In a report last week, New Zealand's Ministry of Health addressed the health sector's contribution to climate damage, recommending a reduction of meat and dairy intake, advising the sector to "develop alternative patient menus and encourage plant-based diets".

Health is a key driver encouraging Kiwis to opt for plant-based alternatives to meat – and the demand has seen Kiwi-based businesses flourish.

From gourmet mushroom growers to New Zealand-grown quinoa, our very own spirulina and hemp farms.

Considering that every 90 minutes a Kiwi dies from heart disease and that we have some of the highest rates of obesity and diabetes, growing more nutrient-rich plant foods can only be a good thing.

The World Health Organisation agrees. It encourages "a nutritious diet based on a variety of foods originating mainly from plants, rather than animals."


The reason that choosing plant-based foods is right for a growing number of Kiwis is also down to the positive difference it can have on the lives of animals.

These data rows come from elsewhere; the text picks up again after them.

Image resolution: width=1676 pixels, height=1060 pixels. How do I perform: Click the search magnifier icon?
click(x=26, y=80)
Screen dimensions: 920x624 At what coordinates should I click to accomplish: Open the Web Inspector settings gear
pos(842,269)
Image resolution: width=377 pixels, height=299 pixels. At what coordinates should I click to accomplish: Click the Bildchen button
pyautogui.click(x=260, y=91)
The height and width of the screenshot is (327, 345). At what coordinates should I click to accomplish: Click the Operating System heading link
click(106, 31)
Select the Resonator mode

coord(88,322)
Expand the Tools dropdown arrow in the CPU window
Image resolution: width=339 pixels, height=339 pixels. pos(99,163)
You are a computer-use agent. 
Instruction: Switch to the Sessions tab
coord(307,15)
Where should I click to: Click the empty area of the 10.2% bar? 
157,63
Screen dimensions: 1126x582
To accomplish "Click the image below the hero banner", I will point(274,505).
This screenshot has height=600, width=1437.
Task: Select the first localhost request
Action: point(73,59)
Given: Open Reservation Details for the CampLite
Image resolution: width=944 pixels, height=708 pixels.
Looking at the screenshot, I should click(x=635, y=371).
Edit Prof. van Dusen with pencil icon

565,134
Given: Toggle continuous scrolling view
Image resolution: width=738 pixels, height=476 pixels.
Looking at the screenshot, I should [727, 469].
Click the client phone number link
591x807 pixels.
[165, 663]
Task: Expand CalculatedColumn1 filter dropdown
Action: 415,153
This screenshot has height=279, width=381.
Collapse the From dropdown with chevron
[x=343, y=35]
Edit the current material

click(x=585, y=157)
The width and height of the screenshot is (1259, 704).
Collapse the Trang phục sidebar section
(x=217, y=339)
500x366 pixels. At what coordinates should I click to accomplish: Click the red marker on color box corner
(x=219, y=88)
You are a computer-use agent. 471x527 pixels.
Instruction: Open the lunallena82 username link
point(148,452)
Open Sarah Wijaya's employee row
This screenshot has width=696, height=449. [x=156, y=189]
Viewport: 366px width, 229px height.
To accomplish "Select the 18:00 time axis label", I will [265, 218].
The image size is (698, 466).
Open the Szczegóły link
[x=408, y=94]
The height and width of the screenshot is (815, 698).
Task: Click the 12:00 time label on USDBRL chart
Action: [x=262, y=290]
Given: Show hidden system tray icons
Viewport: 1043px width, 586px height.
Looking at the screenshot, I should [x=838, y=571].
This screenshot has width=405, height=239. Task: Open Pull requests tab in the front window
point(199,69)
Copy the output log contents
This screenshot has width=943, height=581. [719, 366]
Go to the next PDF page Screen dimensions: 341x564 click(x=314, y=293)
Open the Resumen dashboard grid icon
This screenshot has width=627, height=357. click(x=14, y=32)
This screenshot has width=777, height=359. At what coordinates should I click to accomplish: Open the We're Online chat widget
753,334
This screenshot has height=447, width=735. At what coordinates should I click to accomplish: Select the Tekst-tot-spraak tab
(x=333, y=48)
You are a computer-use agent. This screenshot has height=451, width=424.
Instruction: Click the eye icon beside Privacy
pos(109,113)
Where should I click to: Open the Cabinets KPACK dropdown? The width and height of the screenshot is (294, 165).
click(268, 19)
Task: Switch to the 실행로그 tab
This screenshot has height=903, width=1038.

While we'd like to think we do things differently down here in NZ, in reality: hundreds of millions of animals are bred for food every year in this country and suffer immensely.

Chickens bred for meat are selectively bred to grow so fast that they struggle to support the weight of their own bodies.

Dairy cows mourn the loss of their calves, who each season are taken from them - millions being slaughtered at just a few days old.

Farrowing crates are still permitted on our pig farms, where sows are routinely caged for weeks at a time, these intelligent, social animals not even able to turn around.

New Zealand's animal agriculture industry can continue to stand by a brand that is damaging our environment and our health, causing animals to suffer – or it can benefit from the move toward kinder-alternatives to animal-based foods.

Take the world's second-largest beef, chicken and pork producer for example; Tyson Foods, who diversified into manufacturing meat alternatives made from plants.

Or massive US dairy producers Deans Foods and Danone who are milking the benefits of partnering up with companies producing plant-based milk and yoghurt.

In response to a bill submitted in the US state of Arkansas that could see a ban of the word 'meat' on plant-based foods, CEO of Tofurkey Jaime Athos summed up its irrelevance perfectly;

"When consumers choose plant-based foods, it is not because they are confused or misled, it is because they are savvy and educated about the health and environmental consequences of eating animal products."

- Kylie Dale is the Eat Kind Programme Officer at animal rights organisation SAFE.